What was wrong about the attack was that it didn’t work.
It didn’t lead to a general condemnation of Obama, didn’t lead Republican politicians to rally around Romney, and didn’t burnish his credentials as would-be commander-in-chief. Romney committed one of the only real sins in electoral politics: He hurt himself and helped his opponent.
This doesn’t mean he can’t recover his mojo, but it’s never a good thing to have to recover one’s mojo—especially if the existence of said mojo is in doubt.
Sad sad sad.
No, not that the Romney campaign can’t tell its ass from its elbow—good news, from the perspective of this Obama supporter—but that the Republican party refuses to recognize that there is, indeed, a difference between an ass an an elbow.
Which is to say, I’m of two minds regarding the GOPpers gobsmacking incompetence. . . well, wait, three.
Mind one: AHHHAAAAHAAAAAAAAAAAAAHAAAAAAAHAAAAAAAAAA!
Mind two: That one of the two major parties has gone around the bend so far that it doesn’t realize the teeth sunk its buttocks are its own.
Hm, perhaps that’s not the best metaphor. Rabid ferrets? Tasmanian devil feeding frenzy?
(Okay, I don’t really know how the taz metaphor would work: Are they fighting over the carcass that is the GOP? their souls? the spoils of power? Or maybe the hypothesis that all of that snapping at one another has led to the spread of a cancer which is endangering the species is applicable. . . ?)
Where was I?
Oh yeah, trying not to concern troll the GOP. I honestly and truly believe that the major parties in a democracy must also be responsible parties, and, at the federal level, at least, the Republicans are less major- than bush-league. While good, in the short term, for the Dems, this is not good if it persists over the . . . . oh, fuck it, never mind.
Yes, there is a serious point to be made about pluralism and reason and evidence but I’m about ten minutes away from slipping into my pjs and after I’ve posted a vid of howling Tasmanian devils, I can’t really hoist myself to the high ground to reach that point.
So, on to the third mind: Mssrs.
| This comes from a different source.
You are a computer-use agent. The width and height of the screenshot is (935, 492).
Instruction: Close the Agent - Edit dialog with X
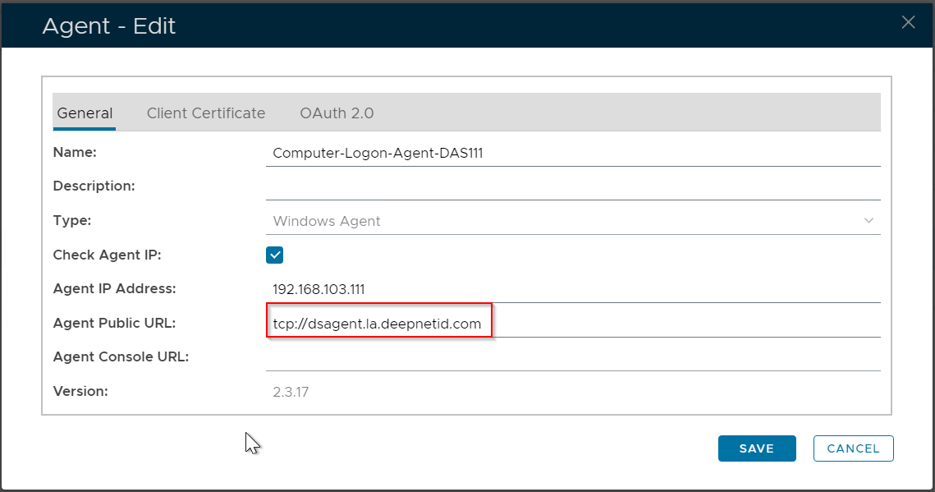coord(908,23)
Romney & Ryan have had a bad week (heee!). Bummer for them, but a bad week in September may just be a bad week in September. However much I might enjoy their for-medical-marijuana/nope-against-it, for-parts-of-Obamacare/nope-against-it-all, for-military-budget-cuts/nope-against-’em, acknowledgment-of-troops-fighting-in-Afghanistan-is-just-so-many-words acrobatics—and yes, I really do enjoy these contortions—they may not, come November, matter all that much.
Oh well. At least I got to post a vid of Tasmanian devils.